In Power and the Idealists, Berman dives into the intellectual brush of the leftism of the 1960s and 1970s. He follows the career (is that really the best word?) of Joschka Fischer, a man who sharpened his political teeth in the leftist demonstrations and activism of the 1960s and who eventually evolved into a tremendously popular Green party leader and German Foreign Minister from 1998 to present. Fischer and his ideological partners (Daniel Cohn-Bendit, Bernard Kouchner, etc.) in crime (sometimes quite literally) are examined by Berman in an effort to see just how the ideas and idealism of the "68ers" developed as new crises and new power structures emerged through the present day. How, for instance, could Fischer, as a tried and true leftist of the 1960s anti-establishment, anti-NATO generation support (and campaign for, no less) the U.S.-led NATO bombing of Kosovo in 1999 as German Foreign Minister? What had gone wrong (or right) in his mind?
Extended to the present day, how could leftists of the 68ers generation find the ideological footing to support the overthrow of Saddam Hussein's Baathist regime in Iraq? While Fischer, in his capacity as Foreign Minister, was against the war, Kouchner was for it. They both aired their misgivings about the American approach to the war (most of which have turned out to be quite prescient) but had come out on opposite sides of the argument. To Kouchner the leftism of the 68ers generation was only effective if it was active. How could leftists sit by, he asked, and watch totalitarianism destroy lives? It was Kouchner who took his ideology and acted on it, founding Doctors Without Borders in 1971.

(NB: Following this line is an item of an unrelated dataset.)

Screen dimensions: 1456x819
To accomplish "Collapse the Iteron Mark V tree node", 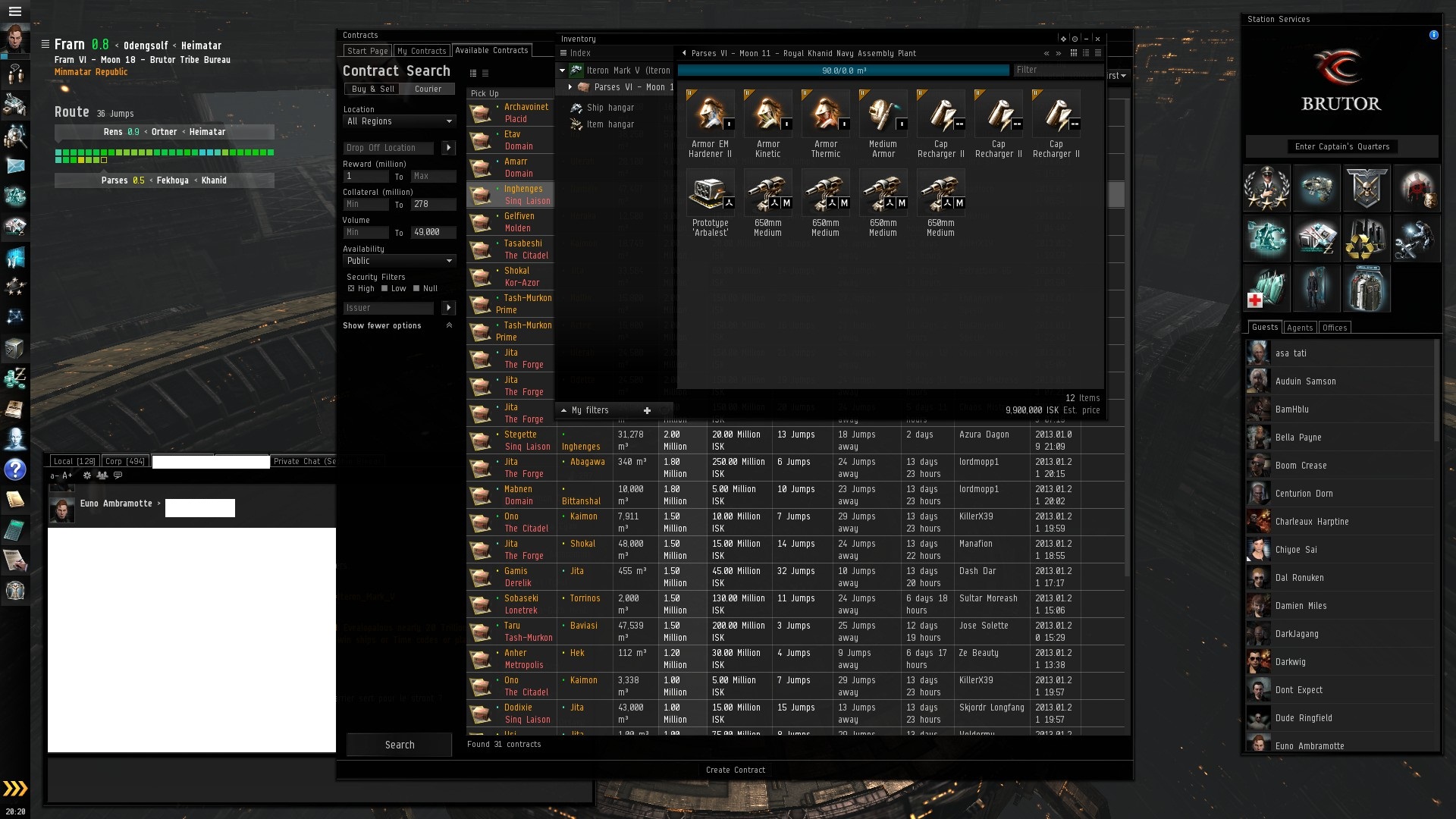I will [x=563, y=71].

Many on the left, however, simply continued to see a war carried out by the United States as they had for decades: as a war of imperialism and domination. This was not how Fischer reacted, for his response as German Foreign Minister was one of misgiving about the method of ending Saddam's regime not an utter contempt for power, but it was this response that became firmly planted in the left that we saw oppose the Iraq War from the earliest days. Amid the chatter of "Free Mumia!" and "No Blood For Oil!", were signs equating Bush with Adolph Hitler. But wasn't it leftist-liberalism that had defeated Nazism and had stood up against totalitarianism? Whatever happened to that sentiment?
Berman's Power and the Idealists does its best to answer these questions. How could leftists, be they working German socialists, French student Maoists or radicals of the various leftist persuasions of that era, how could they realize their own transformation and adapt to realities of a new century while staying true to their founding ideology? How can one be both against The Man, and be The Man? How, quite simply, can one use power and still be an idealist?